• _Material provided_:
____
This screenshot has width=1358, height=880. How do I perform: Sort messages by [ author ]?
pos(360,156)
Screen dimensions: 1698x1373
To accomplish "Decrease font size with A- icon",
____
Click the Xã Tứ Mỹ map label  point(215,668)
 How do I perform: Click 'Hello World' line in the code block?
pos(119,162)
____
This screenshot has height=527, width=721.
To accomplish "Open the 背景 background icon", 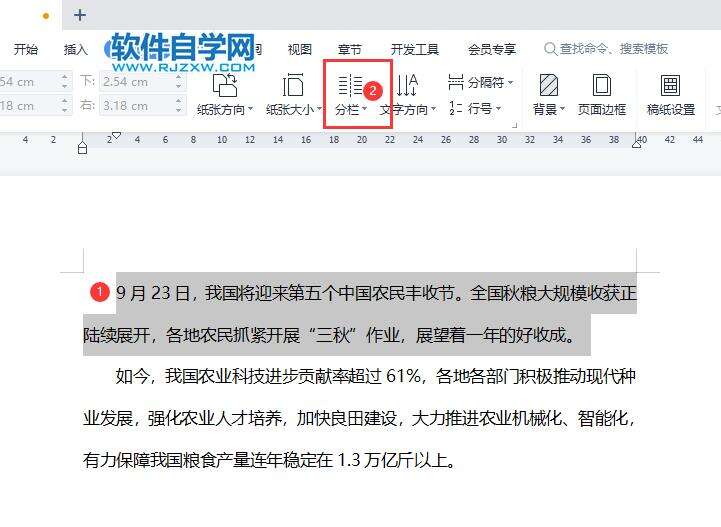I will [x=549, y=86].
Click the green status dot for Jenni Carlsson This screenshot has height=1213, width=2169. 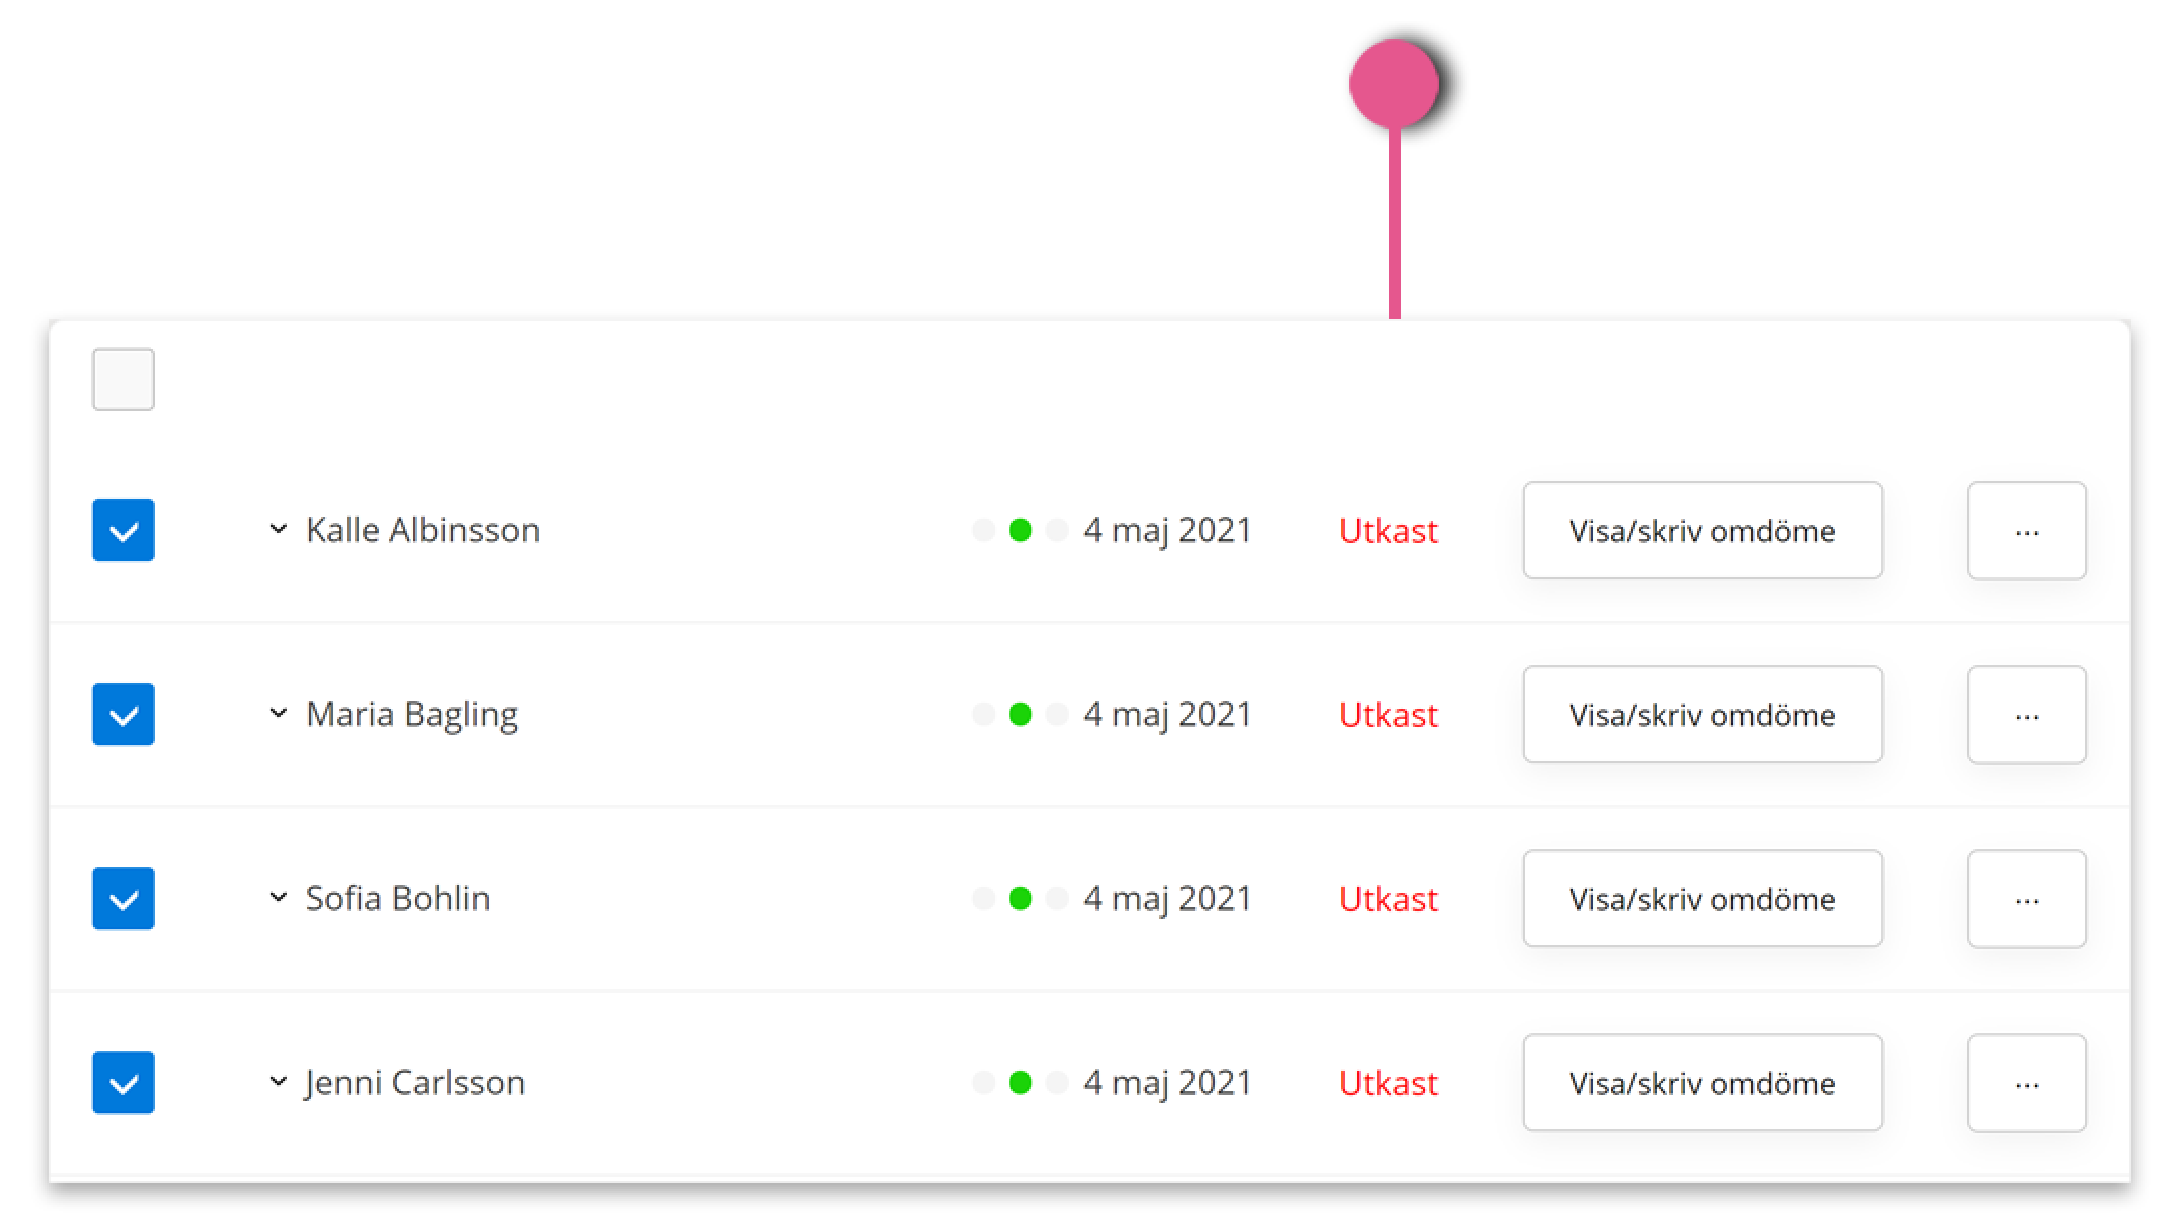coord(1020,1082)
____
Could you transcribe the entries above word for word, from the line with "This screenshot has width=1358, height=880." down to the line with "font size with", keeping both?

• _Response_:
This screenshot has width=1358, height=880. How do I perform: Sort messages by [ author ]?
pos(360,156)
Screen dimensions: 1698x1373
To accomplish "Decrease font size with A- icon",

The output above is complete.